A targeted attack is hitting the JavaScript ecosystem via widely used NPM modules. By compromising the account of a reputable developer, attackers are injecting malware capable of modifying crypto receiving addresses on the fly, exposing users to a high risk of theft during on-chain transactions.
What’s happening? Malware is hijacking your crypto addresses
An unprecedented supply chain attack, targeting components, libraries, tools, and services used by developers, is currently hitting the entire JavaScript ecosystem and, by extension, the cryptocurrency ecosystem.
The NPM account of the developer “qix,” maintainer of many popular libraries, was recently compromised.
As a result, malicious versions have been released for widely used packages (small reusable code modules) such as “chalk,” “strip-ansi,” “color-convert,” “error-ex,” and “is-core-module.”
With several hundred million cumulative weekly downloads, these packages are now widespread in the Node.js ecosystem, affecting thousands of projects.
🚨 There’s a large-scale supply chain attack in progress: the NPM account of a reputable developer has been compromised.
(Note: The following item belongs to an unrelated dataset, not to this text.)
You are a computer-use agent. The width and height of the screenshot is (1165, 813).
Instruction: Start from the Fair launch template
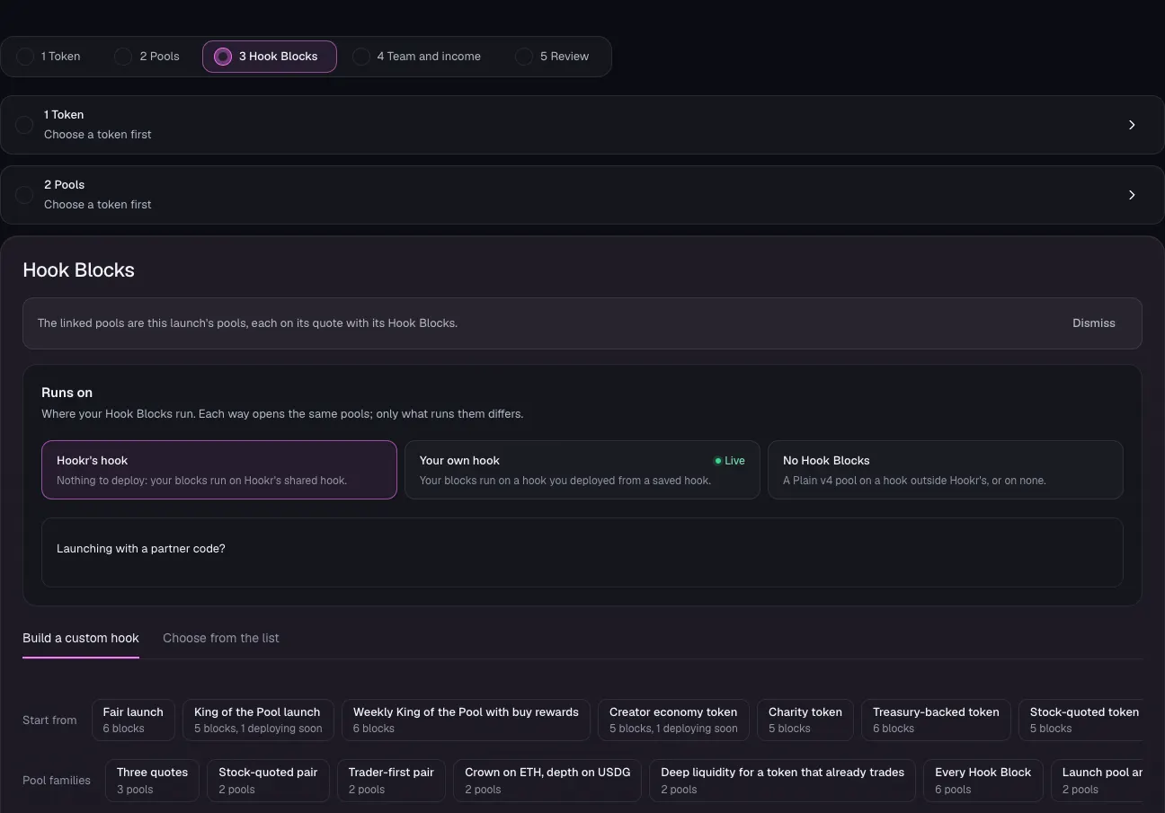point(133,720)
The affected packages have already been downloaded over 1 billion times, meaning the entire JavaScript ecosystem may be at risk.
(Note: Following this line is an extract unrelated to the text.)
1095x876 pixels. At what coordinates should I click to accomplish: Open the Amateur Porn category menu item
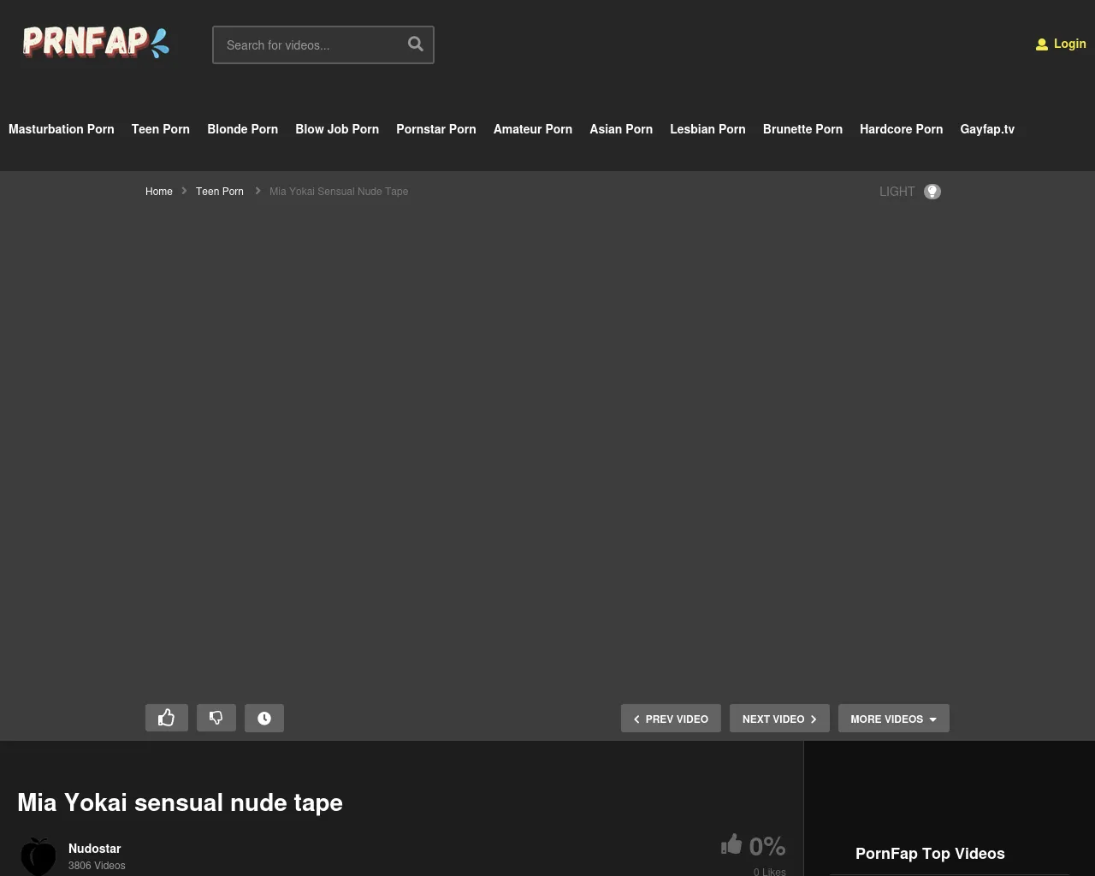(x=532, y=129)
The malicious payload works…
— Charles Guillemet (@P3b7_) September 8, 2025
Although the situation seems catastrophic at first glance, this attack only affects websites that published an update after the NPM package in question was compromised. Projects that have not yet updated are still using the older, uncompromised version.
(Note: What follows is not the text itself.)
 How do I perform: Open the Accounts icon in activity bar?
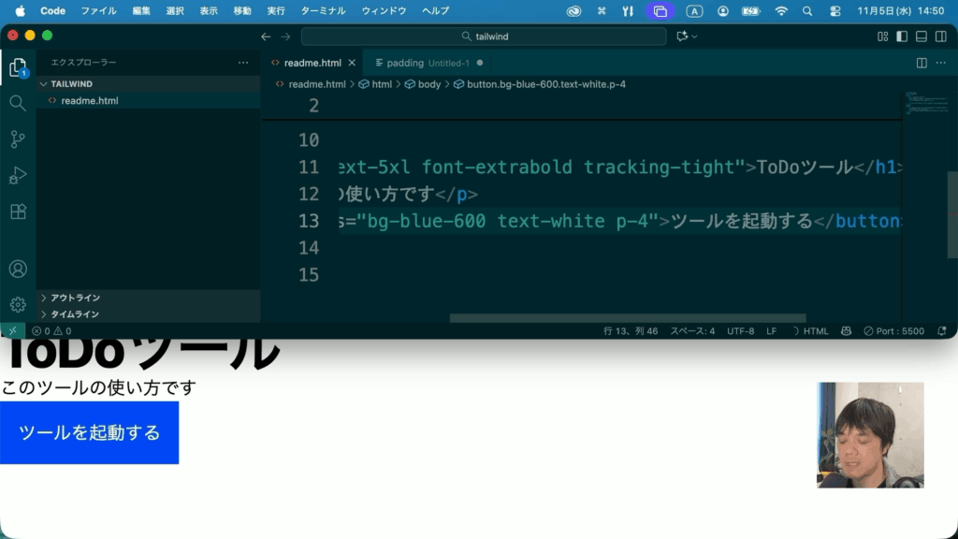[x=17, y=270]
The injected malware is believed to be a sophisticated “crypto-clipper”:
- It intercepts your network requests and crypto transactions;
- It detects Bitcoin, Ethereum, Solana, etc. addresses in the data,
- And discreetly replaces them with the attacker’s addresses.
This means that even if you think you are sending funds to a legitimate address, the malware can change it in your browser or phone at the last second.
The code operates on several levels: it manipulates the content displayed on websites, API responses, and what your applications believe they are signing. This makes the attack particularly dangerous for those who do not use a hardware wallet.
How can you protect yourself?
If you use a hardware wallet (Ledger, Trezor, etc.): you are protected as long as you carefully verify that the address on the wallet screen (not your phone or computer) is correct before signing.
If you use a software wallet or even interact with smart contracts: immediately suspend all on-chain transactions.
It is best to wait until the situation is back under control before resuming your activity.
A SwissBorg partner has just suffered an incident resulting in the loss of 193,000 SOL
Although we cannot yet know if these two stories are related, the SwissBorg exchange platform recently stated that it had identified a flaw related to its partner Kiln’s API, impacting its “SOL Earn” program for approximately 193,000 SOL, or less than 1% of its users.
According to the company, the application remains secure and usable. SwissBorg immediately mobilized its SOL cash reserves to compensate for the losses and has reportedly already begun working with cybersecurity experts to recover the stolen funds. Affected users should be contacted by email shortly.